Work required
In the material below, the lines from the one containing "ESpalding (49, 472)" through the one containing "[instagram] (84, 1255)" are to be given again exactly, ends included, and no others.

Working data section start

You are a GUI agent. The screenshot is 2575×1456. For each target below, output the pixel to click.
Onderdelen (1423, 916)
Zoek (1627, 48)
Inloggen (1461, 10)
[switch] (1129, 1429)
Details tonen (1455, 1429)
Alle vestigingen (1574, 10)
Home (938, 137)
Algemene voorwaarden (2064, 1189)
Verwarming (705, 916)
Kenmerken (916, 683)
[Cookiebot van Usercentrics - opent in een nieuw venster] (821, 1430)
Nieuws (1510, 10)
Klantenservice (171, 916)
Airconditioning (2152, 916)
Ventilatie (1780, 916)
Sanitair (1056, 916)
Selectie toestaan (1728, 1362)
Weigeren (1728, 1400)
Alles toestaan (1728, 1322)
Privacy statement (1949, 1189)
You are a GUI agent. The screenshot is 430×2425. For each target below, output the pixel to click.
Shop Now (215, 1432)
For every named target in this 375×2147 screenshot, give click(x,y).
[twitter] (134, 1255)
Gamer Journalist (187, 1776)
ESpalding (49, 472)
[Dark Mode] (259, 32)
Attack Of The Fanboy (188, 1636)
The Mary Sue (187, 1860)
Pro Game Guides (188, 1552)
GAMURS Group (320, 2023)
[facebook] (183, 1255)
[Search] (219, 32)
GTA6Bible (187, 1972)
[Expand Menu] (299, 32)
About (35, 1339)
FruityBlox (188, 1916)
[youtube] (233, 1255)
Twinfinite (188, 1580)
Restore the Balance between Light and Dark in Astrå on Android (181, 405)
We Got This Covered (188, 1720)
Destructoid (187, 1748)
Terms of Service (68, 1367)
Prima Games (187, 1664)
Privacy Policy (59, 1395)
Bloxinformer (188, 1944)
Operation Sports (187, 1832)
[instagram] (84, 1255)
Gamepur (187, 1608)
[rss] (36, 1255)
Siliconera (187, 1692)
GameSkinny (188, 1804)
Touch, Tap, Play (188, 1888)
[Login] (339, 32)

Working data section end

Expected answer
ESpalding (49, 472)
[Dark Mode] (259, 32)
Attack Of The Fanboy (188, 1636)
The Mary Sue (187, 1860)
Pro Game Guides (188, 1552)
GAMURS Group (320, 2023)
[facebook] (183, 1255)
[Search] (219, 32)
GTA6Bible (187, 1972)
[Expand Menu] (299, 32)
About (35, 1339)
FruityBlox (188, 1916)
[youtube] (233, 1255)
Twinfinite (188, 1580)
Restore the Balance between Light and Dark in Astrå on Android (181, 405)
We Got This Covered (188, 1720)
Destructoid (187, 1748)
Terms of Service (68, 1367)
Prima Games (187, 1664)
Privacy Policy (59, 1395)
Bloxinformer (188, 1944)
Operation Sports (187, 1832)
[instagram] (84, 1255)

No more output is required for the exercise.